Figure 5. Atorvastatin and PS upregulate the ITPR3-eNOS axis in ECs.

Figure 5.

(A) HUVECs were transfected with siRNA against THBD, DAG1, CAMKK1, ITGB4, ALS2CL, or ITPR3 for 48 hr. In control experiments, HUVECs were transfected with control siRNA. After atorvastatin (5 μM) or PS stimulation for the last 16 hr, cells were lysed and eNOS mRNA level was detected by RT-qPCR. (B) HUVECs were transfected with ALS2CL siRNA, ITPR3 siRNA, or control siRNA. After atorvastatin stimulation for 1 hr, NO level was detected by Griess reagent. (C, D, F, G, H, I) HUVECs were transfected with ITPR3 siRNA or control siRNA, and then stimulated with atorvastatin (C, H, I) for 1 hr, PS for 1 hr (D), or PS for 10 mins (G). (E) Tissues isolated from TA and AA of C57BL/6j mice (pooled from 3 male and 2 female mice). In (C-E), the cellular or tissue extracts were examined by western blot analysis for protein levels of ITPR3, p-eNOS T495, p-eNOS S1177, eNOS, and α-tubulin. In (F, G), ECs were treated with Fura2-AM for 1 hr before stimulation with ionomycin (2 μM, F) or PS (G). The calcium influx rate was detected by comparing the 340/380-nm ratio under a fluorescence microscope. Overall, 12–15 cells (F) or 130–160 cells (G) were randomly chosen to detect the fluorescence in each group. In (H), cell lysates were immunoprecipitated (IP) with anti-Cav-1 or anti-calmodulin (CaM) antibody. The co-immunoprecipitated eNOS was evaluated by immunoblotting (IB), with β-actin as a loading control. In (I), immunostaining was performed with anti-eNOS (red) or anti-Cav-1 (green) antibody. Nuclei were counterstained with DAPI (blue). Fluorescence was detected under an Olympus confocal microscope.

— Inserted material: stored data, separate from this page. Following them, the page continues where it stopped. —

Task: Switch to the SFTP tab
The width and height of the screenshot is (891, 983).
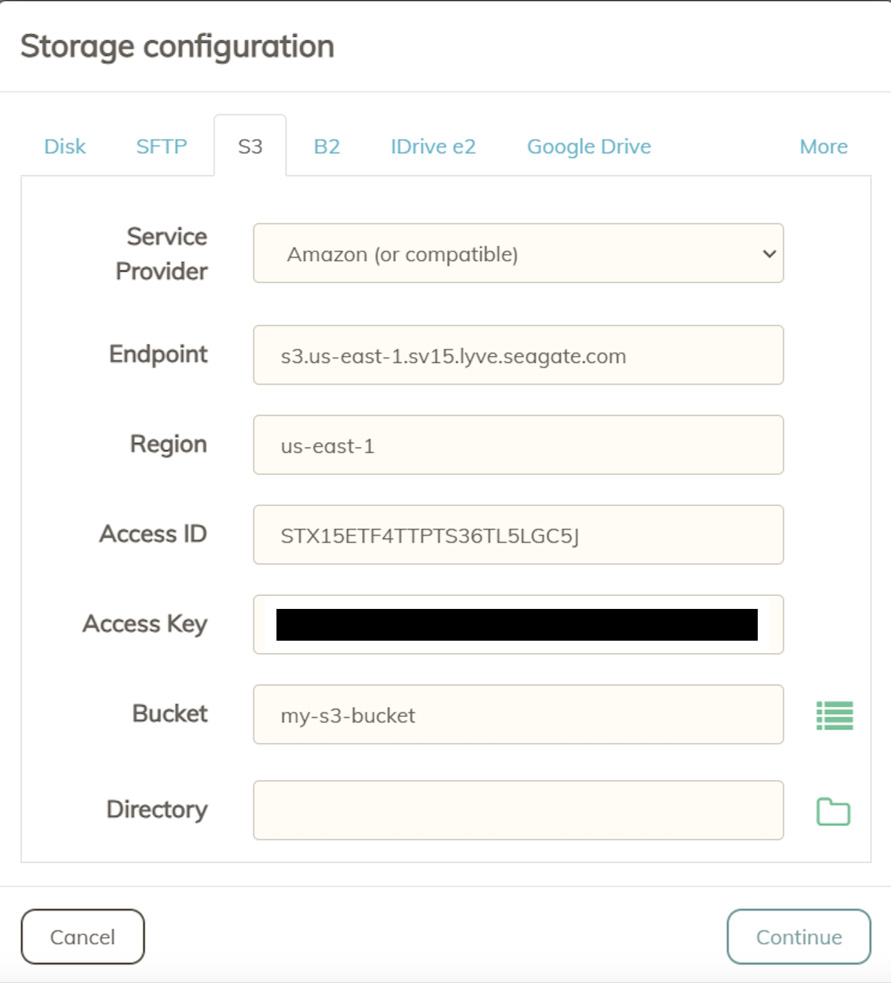Action: coord(161,147)
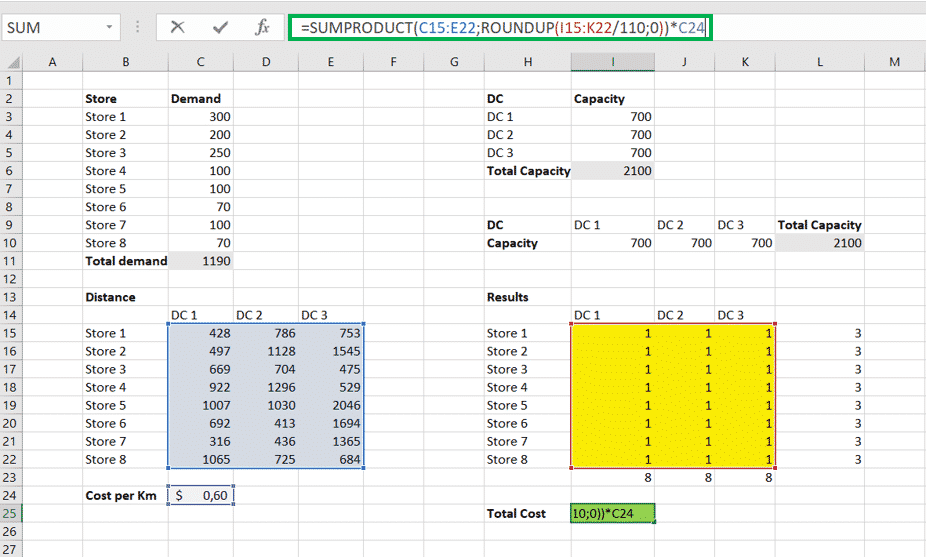Select column C header

(201, 62)
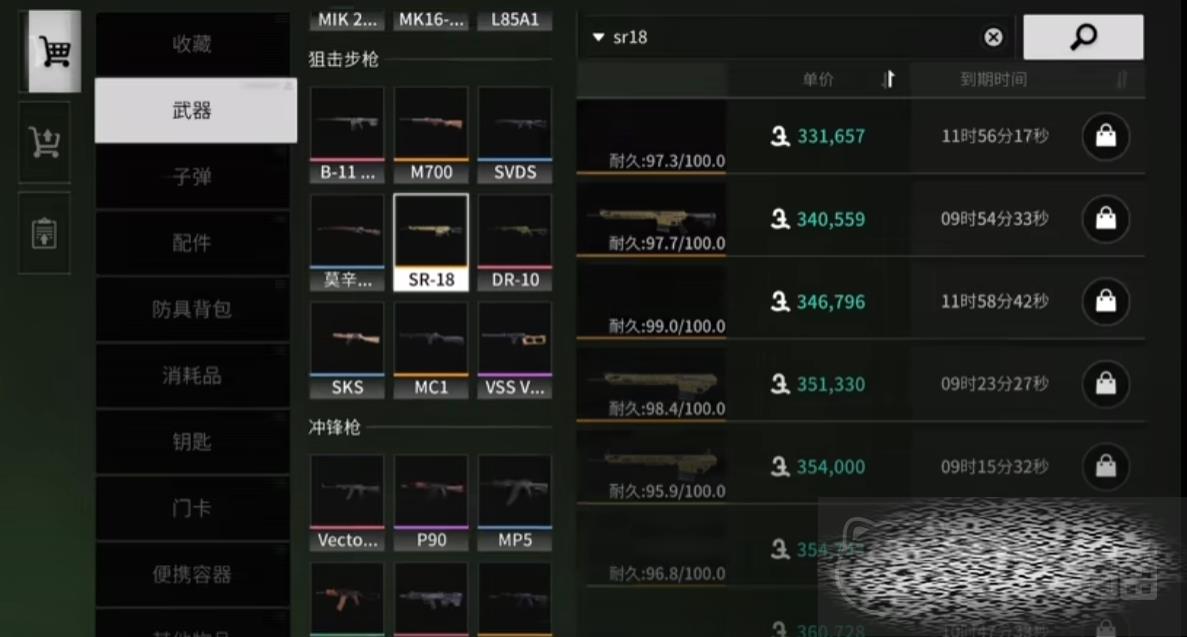Expand the search filter dropdown arrow
The height and width of the screenshot is (637, 1187).
[598, 37]
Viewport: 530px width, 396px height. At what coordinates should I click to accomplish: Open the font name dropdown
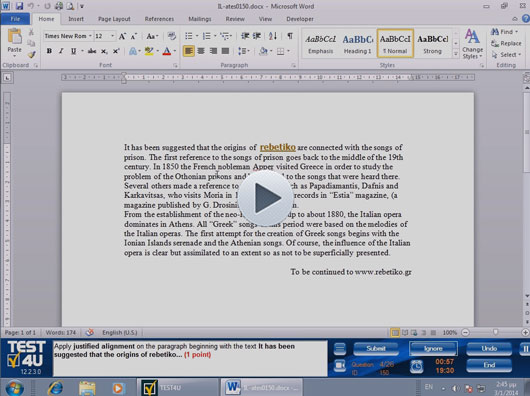90,36
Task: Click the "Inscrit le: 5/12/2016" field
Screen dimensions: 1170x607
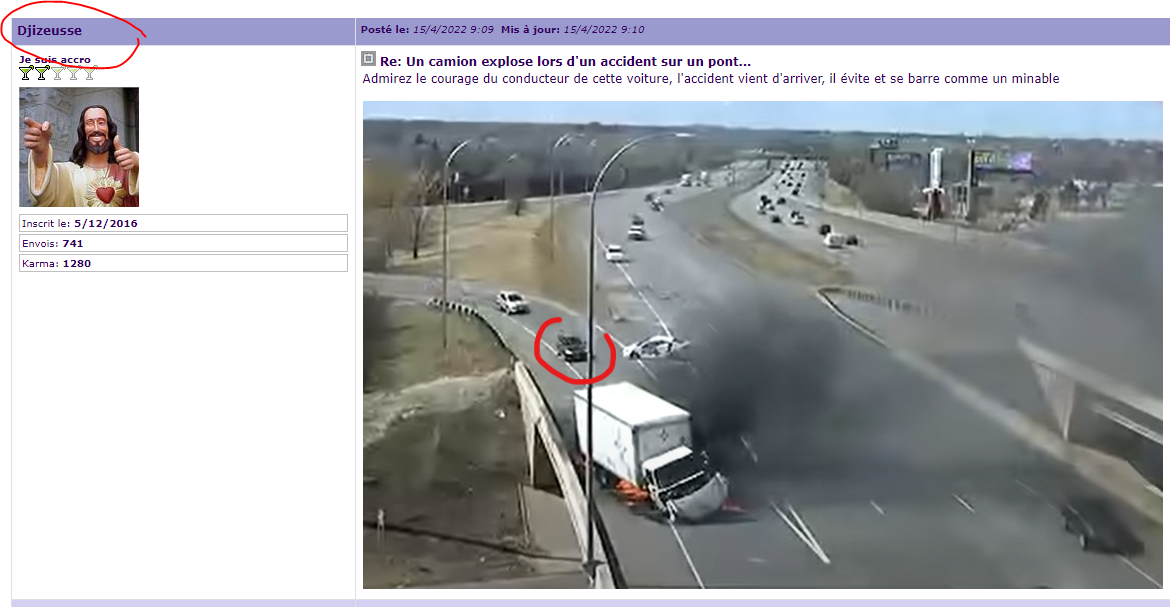Action: [183, 223]
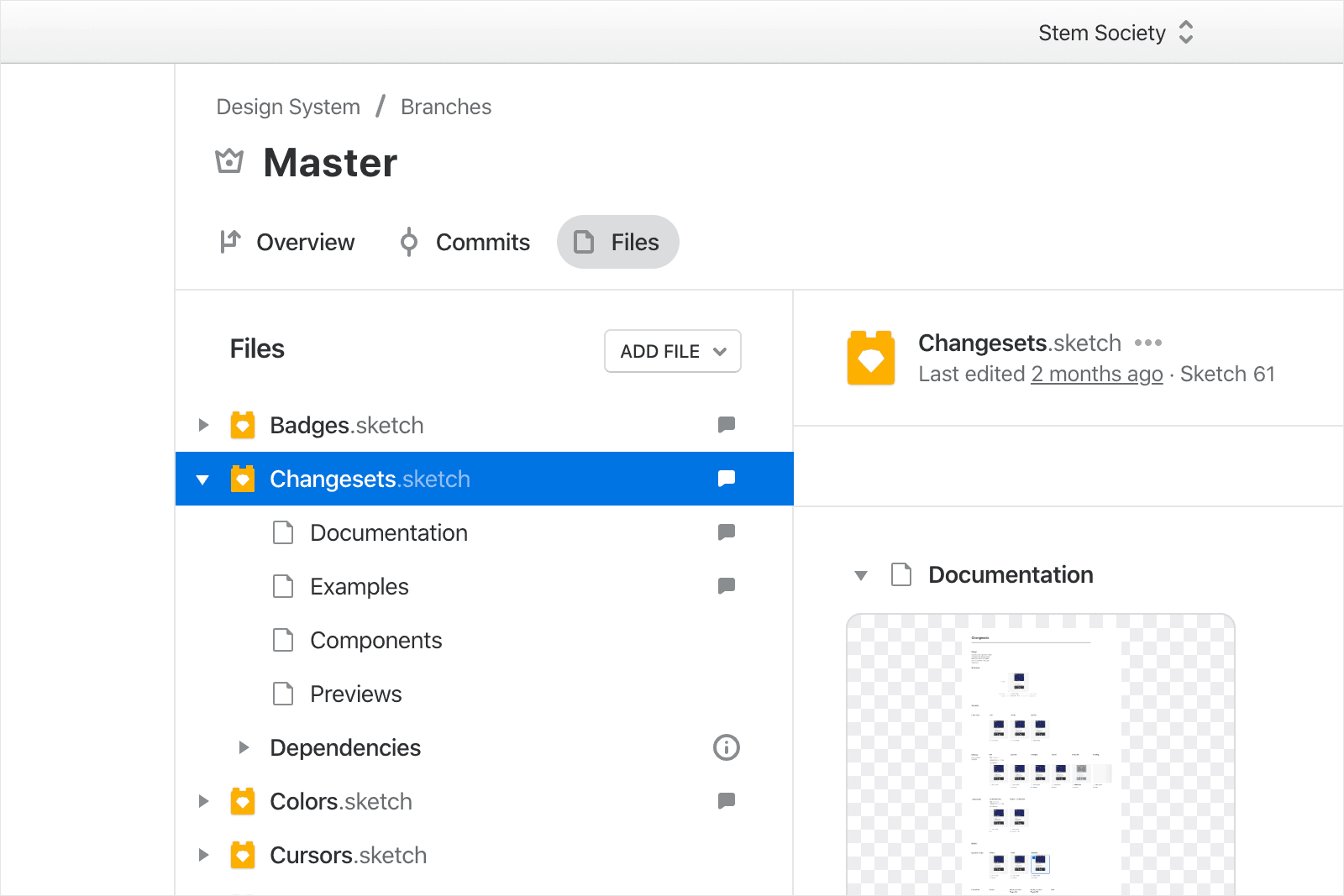Collapse the Documentation preview section
The width and height of the screenshot is (1344, 896).
click(x=861, y=575)
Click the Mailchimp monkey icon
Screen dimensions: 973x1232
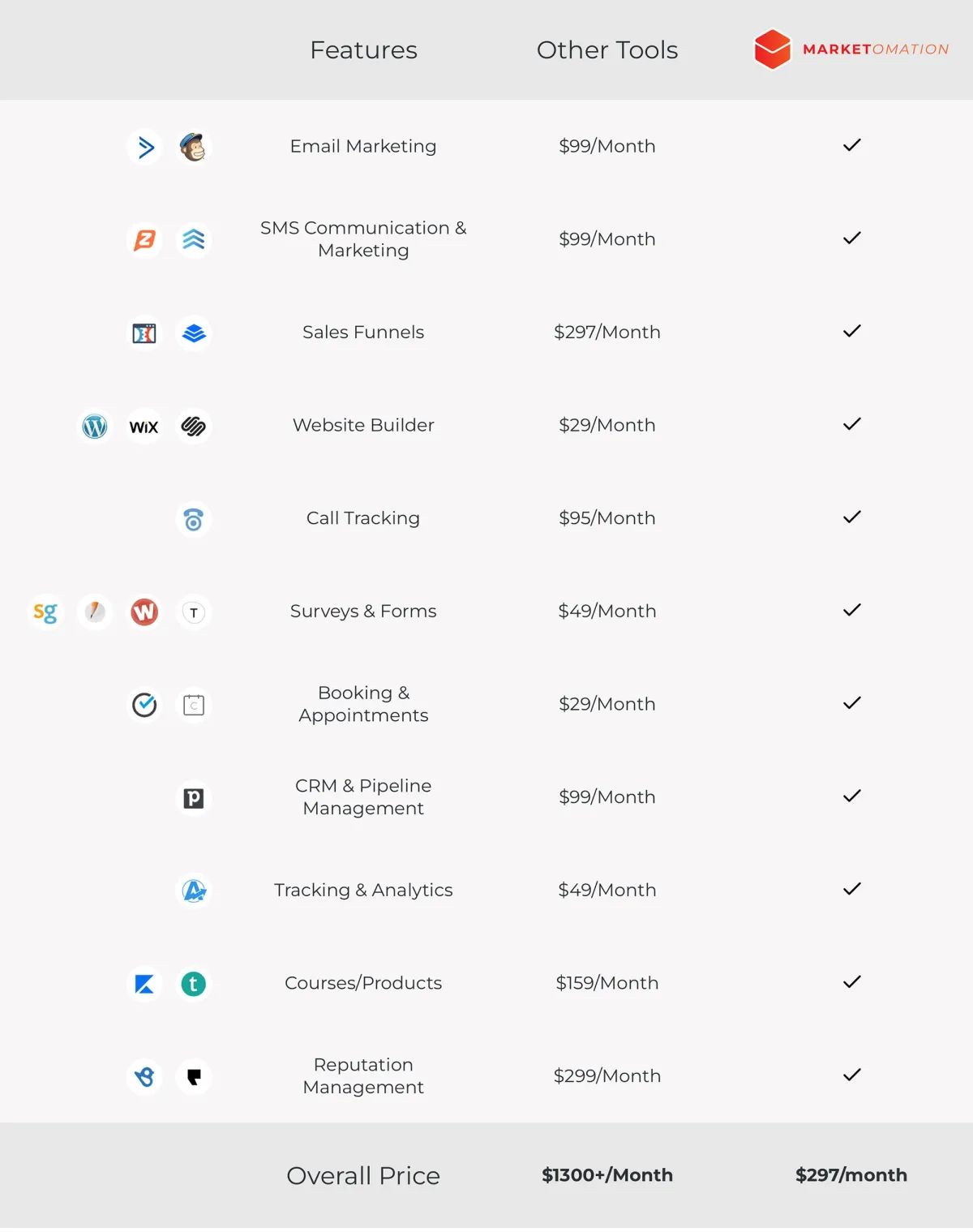coord(193,148)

The colocalization of eNOS and caveolin-1 was quantified by ImageJ. (J) A working model of atorvastatin and PS regulation of the ITPR3-eNOS axis via KLF4. Data are mean ± SEM from at least 3 independent experiments. For parametric data (F, G, I), statistical significance was determined by 2-tailed Student’s t test between two indicated groups. Non parametric data (A, B) were analyzed using Kruskal-Wallis with Dunn’s post-hoc test. *P < 0.05.